A 35% combined cost impact from VAT, rates relief removal, NICs, and pension increases means schools cannot pass all of that to parents. The only sustainable response is growing revenue through better conversion of the enquiries already coming through the door.

Meanwhile, consolidation is accelerating. Charterhouse has absorbed Windlesham House. Canford has merged with Dumpton. St George's Ascot joined St Albans Education Group. For-profit operators are scaling aggressively too: Nord Anglia completed a $14.5 billion acquisition, and Outcomes First Group purchased 12 Cognita schools. The message is clear: standalone schools without a growth strategy are either merging or closing.

What the survivors are doing differently

The schools coming through this period share three characteristics.

They treat admissions as a growth function, not an admin task. Enquiry management is not buried in spreadsheets. Every touchpoint - from first website visit to enrolled pupil - is tracked, timed, and optimised. They know their conversion rates at every stage and they act on them weekly.

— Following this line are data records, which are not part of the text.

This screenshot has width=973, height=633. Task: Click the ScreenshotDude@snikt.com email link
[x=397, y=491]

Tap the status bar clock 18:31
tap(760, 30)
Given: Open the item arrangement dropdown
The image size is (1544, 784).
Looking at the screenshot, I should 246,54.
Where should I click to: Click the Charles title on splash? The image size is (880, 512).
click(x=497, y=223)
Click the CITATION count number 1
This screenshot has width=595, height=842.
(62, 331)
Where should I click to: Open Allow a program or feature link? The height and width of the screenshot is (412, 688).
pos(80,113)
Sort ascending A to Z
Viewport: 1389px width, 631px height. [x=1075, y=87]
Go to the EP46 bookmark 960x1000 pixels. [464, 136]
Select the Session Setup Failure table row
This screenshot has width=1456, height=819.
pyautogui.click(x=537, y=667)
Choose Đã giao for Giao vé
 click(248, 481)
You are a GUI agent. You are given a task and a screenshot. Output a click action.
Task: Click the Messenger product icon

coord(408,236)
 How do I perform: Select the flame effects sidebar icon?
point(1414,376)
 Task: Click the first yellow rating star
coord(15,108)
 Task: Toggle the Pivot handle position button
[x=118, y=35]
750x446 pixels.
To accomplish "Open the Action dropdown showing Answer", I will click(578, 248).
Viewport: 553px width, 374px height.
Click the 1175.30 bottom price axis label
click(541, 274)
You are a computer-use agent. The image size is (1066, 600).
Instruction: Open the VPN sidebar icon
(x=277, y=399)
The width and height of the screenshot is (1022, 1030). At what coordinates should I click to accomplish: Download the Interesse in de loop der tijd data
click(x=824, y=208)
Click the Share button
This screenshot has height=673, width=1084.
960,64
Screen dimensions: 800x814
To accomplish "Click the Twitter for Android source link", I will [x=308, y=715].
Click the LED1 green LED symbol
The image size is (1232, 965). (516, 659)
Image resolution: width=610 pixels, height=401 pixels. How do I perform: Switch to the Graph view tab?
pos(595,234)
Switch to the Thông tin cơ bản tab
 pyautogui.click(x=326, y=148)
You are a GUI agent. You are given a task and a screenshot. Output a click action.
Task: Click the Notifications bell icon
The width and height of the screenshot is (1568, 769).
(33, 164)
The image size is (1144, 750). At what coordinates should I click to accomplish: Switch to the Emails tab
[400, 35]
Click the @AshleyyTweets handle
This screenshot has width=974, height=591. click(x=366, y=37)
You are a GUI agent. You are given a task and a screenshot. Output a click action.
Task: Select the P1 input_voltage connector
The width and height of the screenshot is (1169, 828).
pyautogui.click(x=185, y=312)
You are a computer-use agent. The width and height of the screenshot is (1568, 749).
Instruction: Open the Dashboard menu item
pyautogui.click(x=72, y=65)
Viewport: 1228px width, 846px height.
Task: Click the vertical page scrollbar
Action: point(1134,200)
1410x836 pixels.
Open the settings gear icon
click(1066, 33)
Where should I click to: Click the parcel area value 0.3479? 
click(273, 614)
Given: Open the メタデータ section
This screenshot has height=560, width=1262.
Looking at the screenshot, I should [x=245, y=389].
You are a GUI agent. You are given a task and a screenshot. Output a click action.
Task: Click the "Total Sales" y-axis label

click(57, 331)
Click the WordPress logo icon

They reach families earlier. By the time a parent attends an open day, they have already made a shortlist. The schools winning the race are engaging families months before that, through personalised communication triggered by genuine interest signals, not batch-and-blast emails.

They use technology to multiply their team, not replace it. Registrars are not spending hours on data entry and manual follow-ups. Systems handle the repetitive work so admissions teams can focus on what they do best: building relationships with families and converting interest into enrolment.

The birth rate reality

The fiscal pressures will eventually stabilise. Schools will adapt to VAT. Cost structures will be optimised. But one trend will not reverse: the UK birth rate continues to decline. The pool of potential pupils is shrinking, and it will keep shrinking for the foreseeable future.

This means the competition for every enquiry becomes fiercer every year. Schools that lose prospective families to slow follow-ups, clunky registration processes, or a lack of personalisation are not just missing one enrolment - they are ceding ground permanently to competitors who move faster.

For multi-site groups forming through mergers and acquisitions, the challenge compounds. Running admissions across multiple campuses with disconnected systems creates blind spots. Families fall through gaps between schools. Group leaders cannot see the full pipeline. The efficiency gains that justified the merger in the first place never materialise.

Building admissions for what comes next

At Applicaa, we have spent years working with independent schools, school groups, and FE colleges on exactly this problem. Our approach starts from a simple principle: admissions is the entire journey from first enquiry to enrolled student, and it should feel seamless for both the family and the school.

That means one platform where every enquiry is captured, every interaction is tracked, every follow-up is triggered at the right time, and every registrar has a clear view of their pipeline. For school groups, it means a single view across all sites with the flexibility to let each campus manage their own process.

Schools using this approach are not just surviving the current turbulence. They are converting more enquiries, retaining more families through the decision journey, and entering each admissions cycle with better data and stronger pipelines than the year before.

The independent school sector is being reshaped. The schools still standing in five years will be the ones that treated this moment not as a crisis to endure, but as a catalyst to modernise how they attract and enrol families. The demand is there. The question is whether your school is set up to capture it.